La entrada en vigor del Código Aduanero de la Unión (CAU) constituye una preocupación diaria para todos los operadores en el comercio internacional; y entre ellos, obviamente, los Transitarios, los Agentes de Aduana y todos aquellos que detentan la función de Representantes Aduaneros.
El limitado grado de información, de formación y de divulgación de los cambios que la implantación del CAU representa, generó la necesidad de obtener un mayor grado de conocimiento sobre dichos cambios. Así, en una de las recientes sesiones del Club del Transitoria Marítimo, se abordó este tema, contando con la participación de los abogados Irene Guardiola y Enrique Guardiola y de Antonio Llobet, socio del Club y conocedor en profundidad del CAU y de su proceso de implantación en España.
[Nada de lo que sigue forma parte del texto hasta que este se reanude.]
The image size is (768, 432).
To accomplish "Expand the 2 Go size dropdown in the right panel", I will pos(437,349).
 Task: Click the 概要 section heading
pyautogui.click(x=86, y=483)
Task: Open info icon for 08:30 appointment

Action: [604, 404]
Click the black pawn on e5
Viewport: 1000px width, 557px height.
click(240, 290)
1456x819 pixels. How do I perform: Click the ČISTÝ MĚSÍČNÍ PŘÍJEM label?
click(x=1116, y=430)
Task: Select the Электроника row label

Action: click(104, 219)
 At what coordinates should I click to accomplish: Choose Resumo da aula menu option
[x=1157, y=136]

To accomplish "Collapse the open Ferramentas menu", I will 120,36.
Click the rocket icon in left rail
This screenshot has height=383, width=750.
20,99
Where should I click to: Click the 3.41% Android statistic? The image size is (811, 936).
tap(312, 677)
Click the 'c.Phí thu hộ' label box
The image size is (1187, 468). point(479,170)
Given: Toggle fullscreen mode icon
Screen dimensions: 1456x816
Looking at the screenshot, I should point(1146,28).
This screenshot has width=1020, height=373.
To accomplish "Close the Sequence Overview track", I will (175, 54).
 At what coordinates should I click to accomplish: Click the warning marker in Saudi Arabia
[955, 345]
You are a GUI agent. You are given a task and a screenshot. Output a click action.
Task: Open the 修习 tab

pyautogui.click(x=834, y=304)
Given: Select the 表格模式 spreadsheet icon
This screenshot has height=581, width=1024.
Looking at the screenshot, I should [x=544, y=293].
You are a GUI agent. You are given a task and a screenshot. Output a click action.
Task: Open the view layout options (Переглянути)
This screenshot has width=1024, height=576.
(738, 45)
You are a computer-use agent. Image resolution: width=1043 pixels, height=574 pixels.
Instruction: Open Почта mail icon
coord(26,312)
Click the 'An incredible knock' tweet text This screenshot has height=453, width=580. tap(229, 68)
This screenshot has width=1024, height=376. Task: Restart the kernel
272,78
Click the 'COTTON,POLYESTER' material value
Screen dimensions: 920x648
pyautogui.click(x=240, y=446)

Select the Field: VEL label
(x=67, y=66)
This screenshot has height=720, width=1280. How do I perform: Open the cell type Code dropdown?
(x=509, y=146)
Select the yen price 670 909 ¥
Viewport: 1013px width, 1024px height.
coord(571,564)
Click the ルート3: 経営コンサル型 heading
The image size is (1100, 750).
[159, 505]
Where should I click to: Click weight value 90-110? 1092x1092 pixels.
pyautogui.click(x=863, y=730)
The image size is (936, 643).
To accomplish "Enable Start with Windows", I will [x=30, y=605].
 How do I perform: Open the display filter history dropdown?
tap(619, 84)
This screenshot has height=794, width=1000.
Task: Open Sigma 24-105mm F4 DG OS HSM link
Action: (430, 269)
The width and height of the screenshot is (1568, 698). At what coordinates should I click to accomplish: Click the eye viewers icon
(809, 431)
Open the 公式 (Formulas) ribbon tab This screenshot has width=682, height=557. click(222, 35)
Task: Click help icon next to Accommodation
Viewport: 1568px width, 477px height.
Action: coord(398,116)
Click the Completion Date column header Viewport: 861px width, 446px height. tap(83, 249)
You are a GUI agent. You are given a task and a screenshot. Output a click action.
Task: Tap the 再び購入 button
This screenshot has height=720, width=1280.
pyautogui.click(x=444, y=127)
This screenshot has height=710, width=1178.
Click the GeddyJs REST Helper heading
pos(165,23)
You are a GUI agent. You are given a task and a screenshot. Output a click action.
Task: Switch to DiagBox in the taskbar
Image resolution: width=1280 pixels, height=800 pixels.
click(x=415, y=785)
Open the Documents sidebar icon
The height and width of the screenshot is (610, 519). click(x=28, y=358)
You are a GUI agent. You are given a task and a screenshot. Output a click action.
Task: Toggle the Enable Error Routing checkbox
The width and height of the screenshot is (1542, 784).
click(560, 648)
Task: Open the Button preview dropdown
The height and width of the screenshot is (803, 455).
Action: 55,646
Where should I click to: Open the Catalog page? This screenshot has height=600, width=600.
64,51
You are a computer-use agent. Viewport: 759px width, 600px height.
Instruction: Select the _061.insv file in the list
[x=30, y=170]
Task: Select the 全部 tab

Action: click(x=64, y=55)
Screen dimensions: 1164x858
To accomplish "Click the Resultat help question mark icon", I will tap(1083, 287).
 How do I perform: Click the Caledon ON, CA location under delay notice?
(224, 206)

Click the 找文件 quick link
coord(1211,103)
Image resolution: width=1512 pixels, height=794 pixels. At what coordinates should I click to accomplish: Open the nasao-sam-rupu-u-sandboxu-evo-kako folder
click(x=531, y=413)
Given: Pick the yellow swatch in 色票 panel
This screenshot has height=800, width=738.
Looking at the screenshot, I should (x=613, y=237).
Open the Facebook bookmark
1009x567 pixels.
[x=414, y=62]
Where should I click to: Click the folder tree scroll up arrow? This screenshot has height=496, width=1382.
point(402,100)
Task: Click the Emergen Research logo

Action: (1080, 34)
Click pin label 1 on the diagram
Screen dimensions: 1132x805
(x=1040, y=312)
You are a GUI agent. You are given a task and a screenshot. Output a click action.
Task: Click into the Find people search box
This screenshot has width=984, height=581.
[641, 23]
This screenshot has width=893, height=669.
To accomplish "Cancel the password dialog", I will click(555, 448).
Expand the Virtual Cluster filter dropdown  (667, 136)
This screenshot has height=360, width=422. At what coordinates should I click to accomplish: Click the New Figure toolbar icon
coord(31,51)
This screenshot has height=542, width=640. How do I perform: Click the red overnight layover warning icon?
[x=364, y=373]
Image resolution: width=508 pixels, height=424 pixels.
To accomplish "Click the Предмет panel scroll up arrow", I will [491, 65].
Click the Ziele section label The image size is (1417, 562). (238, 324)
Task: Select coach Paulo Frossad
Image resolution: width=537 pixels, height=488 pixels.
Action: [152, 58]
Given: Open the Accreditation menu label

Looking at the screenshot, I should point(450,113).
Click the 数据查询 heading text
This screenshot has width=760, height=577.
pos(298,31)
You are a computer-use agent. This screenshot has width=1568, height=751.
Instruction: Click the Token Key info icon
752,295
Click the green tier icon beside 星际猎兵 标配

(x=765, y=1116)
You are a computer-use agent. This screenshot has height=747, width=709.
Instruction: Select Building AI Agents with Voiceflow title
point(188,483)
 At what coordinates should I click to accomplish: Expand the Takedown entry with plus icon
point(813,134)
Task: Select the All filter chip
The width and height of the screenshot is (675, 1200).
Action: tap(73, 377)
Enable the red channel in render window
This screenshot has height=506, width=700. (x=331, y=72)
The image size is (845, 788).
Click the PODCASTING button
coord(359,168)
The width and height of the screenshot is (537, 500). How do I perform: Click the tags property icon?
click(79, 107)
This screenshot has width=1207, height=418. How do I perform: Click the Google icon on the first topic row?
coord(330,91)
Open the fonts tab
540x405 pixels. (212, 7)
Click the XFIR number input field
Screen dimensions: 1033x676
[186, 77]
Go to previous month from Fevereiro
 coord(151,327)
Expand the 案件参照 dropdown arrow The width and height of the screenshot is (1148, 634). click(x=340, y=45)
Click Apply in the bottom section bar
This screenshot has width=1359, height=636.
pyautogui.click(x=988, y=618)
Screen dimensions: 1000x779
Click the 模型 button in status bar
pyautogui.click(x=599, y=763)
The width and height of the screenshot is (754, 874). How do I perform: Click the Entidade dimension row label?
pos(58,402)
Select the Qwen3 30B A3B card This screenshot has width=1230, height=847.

Enrique Guardiola e Irene Guardiola hicieron una interpretación jurídica de puntos determinantes del nuevo instrumento, especialmente aquellos que endurecen la responsabilidad y los riesgos de los Agentes y los Representantes Aduaneros. Antonio Llobet, por su parte, aclaró dudas y dio su contrapunto en los aspectos más preocupantes y desconocidos del CAU.
Uno de los puntos que suscitó mayor debate y preocupación fue la interpretación del alcance y las circunstancias para la liberación de las garantías que debe prestar el Representante Aduanero. Unos interpretan que la garantía se libera con la extinción (pago) de la deuda liquidada y devengada; otros interpretan que la garantía debe cubrir también el período de revisión de tres años y por lo tanto no sólo cubre las deudas reales sino también las potenciales. Parece que la Administración española adopta esta segunda interpretación, en contra del criterio de los demás países de la Unión y en contra del parecer de los colectivos de representación empresarial. De confirmarse esta diferencia de interpretación, una vez más, nuestra Administración dificultará la fluidez del tráfico en España, en beneficio de otros países de la Unión.
Diversos colectivos están trabajando para que la Administración española adopte la interpretación correcta y común, y que implica la liberación de garantías con la extinción de la deuda.
La conclusión general que los socios se llevaron es, que la aplicación del CAU va a exigir de los Agentes y Representantes aduaneros, una mayor profesionalización, un mejor y más profundo conocimiento de los instrumentos aduaneros, y la concienciación de que el despacho es un elemento de riesgo tanto para el representado como para el representante, lo que debería obligar a abandonar viejas prácticas de despacho por personal no cualificado y procedimientos automatizados.
El riesgo sólo podrá minimizarse con la formación del personal y revalorización del papel de ese profesional. Consecuentemente, la revalorización comportará un aumento de costes para los Agentes que deberán repercutir, de forma inequívoca, a sus clientes.
El Presidente del Club del Transitario Marítimo, Jaume Altisent, agradeció a los ponentes su capacidad de síntesis y claridad en la exposición, y en nombre del Club, les hizo entrega de una metopa.